Wujong, che tradotto letteralmente significa Inutile, è un marchio che si rifrisce ad una serie di creazioni della stilista cinese Ma Ke, invenzione a metà tra la moda e l’arte concettuale, sfrutta la stratificazione del tempo con un trattamento che consiste nel bruciare i tessuti dopo averli trattati con il fango.
Jia Zhangke, autore dei bellissimi Platform e Still Life, leone d’oro a Venezia 2006, produce il secondo documentario di una trilogia dedicata agli artisti, il cui primo capitolo, Dong, era dedicato al pittore Liu Xiaodong. I corpi e la memoria degli oggetti sono l’essenza di un cinema interessato alle tracce. Immagine politica che si serve delle mutazioni spaziali nella voragine della durata per osservare la disintegrazione materiale e storica di un paese e l’im-permaneneza dei corpi, dei materiali come residui della memoria.

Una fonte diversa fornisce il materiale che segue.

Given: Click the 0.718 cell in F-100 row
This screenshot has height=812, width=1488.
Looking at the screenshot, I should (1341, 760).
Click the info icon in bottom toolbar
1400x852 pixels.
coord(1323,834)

Jia Zhankge filma con la forza di un rilevatore il processo di produzione del tessile a Canton, il consumo di abbigliamento di una comunità mineraria di Fenyang a rischio di scomparsa, la produzione di Wuyong a Parigi, e intreccia una texture sociale e stratificata filmando oggetti, materiali, l’interferenza della luce e i corpi che l’attraversano, cinema che rivela la sua natura documentaria proprio nell’increspatura tra le cose.
La colonna sonora di Lim Giong, uno degli autori contemporanei più interessanti di musica per immagini costruisce un sound design minaccioso fatto di drones, interferenze e stratificazioni sonore della tradizione che raccontano la persistenza del mondo materiale nello spazio di un’entropia.